Even though loss is always difficult, families and loved ones of donors often gain comfort knowing that a donor has saved the lives of up to seven to eight people. And of course, many living donors can witness first-hand the impact of their donation.
Are there any disparities in organ donations?
Organ donation doesn’t discriminate. There is no matching based on race, ethnicity, religious beliefs or sexual orientation. However, certain ethnic populations in the UK have more difficult access to transplantation and are waiting longer. This is because certain ethnic populations have specific blood groups and tissue types which need to be matched with a potential donor. This is why it is important that people from all ethnic populations opt in to be donors. Individuals from lower socioeconomic backgrounds are also more likely to develop kidney disease compared to people from higher socioeconomic backgrounds, and there are less transplant options available to them due to a lack of knowledge about transplantation and living donation in particular, less social support, and less patient activation.
I am proud that as a Trust we have a peer buddy phone support scheme for black patients so they can discuss living donation with someone who has either donated or received a kidney. This means that individuals can speak the same cultural language and more freely compared to a patient and a healthcare professional. Community based interventions such as this are very important to increase living donation in various communities.
What kind of safeguarding and ethical procedures are in place for organ donations?
There are lots of myths around organ donation. Deceased donation is when organs are donated once someone has passed away. Individuals often fear that if you are a registered donor, no one will try to save your life or healthcare professionals will stop trying earlier compared to people who are not registered donors. This is not true. It is such a safeguarded process; the diagnosis of brain death and the ruling out of further treatment is always a decision made by multiple health care professionals. The other category of donation is after circulatory death which is when treatment is ruled out for patients who are not brain dead, but for whom no therapeutic options are available, and life-support will be withdrawn. For example, a patient who had a cardiac arrest which resulted in severe brain damage and for whom there was no hope of recovery. Again, these decisions are not taken lightly and involve a multidisciplinary team.
I am involved in many national and international groups to produce best practice guidelines and recommendations based on evidence-based research. I can assure patients that organ donation is one of the most ethical procedures imaginable and supported by all world religions.

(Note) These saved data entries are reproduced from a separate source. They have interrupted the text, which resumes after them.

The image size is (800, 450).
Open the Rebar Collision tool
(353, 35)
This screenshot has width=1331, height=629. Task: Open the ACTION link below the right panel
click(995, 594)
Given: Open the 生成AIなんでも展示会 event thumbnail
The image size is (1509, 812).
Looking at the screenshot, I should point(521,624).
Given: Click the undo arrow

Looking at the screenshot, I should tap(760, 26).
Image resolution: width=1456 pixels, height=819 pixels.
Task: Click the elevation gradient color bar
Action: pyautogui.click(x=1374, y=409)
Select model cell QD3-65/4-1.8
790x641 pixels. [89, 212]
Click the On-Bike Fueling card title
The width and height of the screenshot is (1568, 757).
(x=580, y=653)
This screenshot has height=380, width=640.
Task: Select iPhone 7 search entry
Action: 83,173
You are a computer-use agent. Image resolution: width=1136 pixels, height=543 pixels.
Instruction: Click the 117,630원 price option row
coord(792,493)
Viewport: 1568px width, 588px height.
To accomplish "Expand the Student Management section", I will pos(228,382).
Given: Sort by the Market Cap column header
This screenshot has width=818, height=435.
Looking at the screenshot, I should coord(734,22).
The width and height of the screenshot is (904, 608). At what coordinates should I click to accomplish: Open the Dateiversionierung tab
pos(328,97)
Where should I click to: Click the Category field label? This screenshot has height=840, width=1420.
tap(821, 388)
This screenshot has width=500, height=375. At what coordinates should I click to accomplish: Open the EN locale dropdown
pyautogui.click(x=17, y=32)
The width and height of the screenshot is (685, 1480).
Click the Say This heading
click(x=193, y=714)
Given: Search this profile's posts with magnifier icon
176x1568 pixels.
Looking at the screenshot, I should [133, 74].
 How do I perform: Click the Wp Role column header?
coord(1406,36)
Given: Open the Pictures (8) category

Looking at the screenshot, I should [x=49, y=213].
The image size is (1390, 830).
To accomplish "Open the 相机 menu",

Data is collected from every step of the process, and we are constantly looking to evolve and improve the process and long-term outcomes of transplantation.
What have been some of your career highlights?
I regularly hear from transplant patients long after they had their transplant. One patient story that stands out is an individual who had had many failed transplants before coming to us. We were able to perform a successful transplant and the individual has gone on to build a career, get married and start a family. This makes all the difficult moments worth it.
One of the most rewarding things has been receiving recognition for the things that I have worked hard for – both from my peers and patients. Some years ago, I got an award for my research achievements in transplantation from the Dutch transplant society. I am still very proud of this. I have also obtained many national and international roles. I am an executive council member for the European Society for Organ Transplantation, and I have been Treasurer since last year. I was also elected president for equality, diversity and inclusivity for the European Union of Medical Specialists (UEMS), the organisation representing 1.6 million medical specialists in Europe. Most recently, I was appointed an ambassador of Kidney Care UK, the largest kidney charity in the UK. I am honoured and humbled to endorse this charity.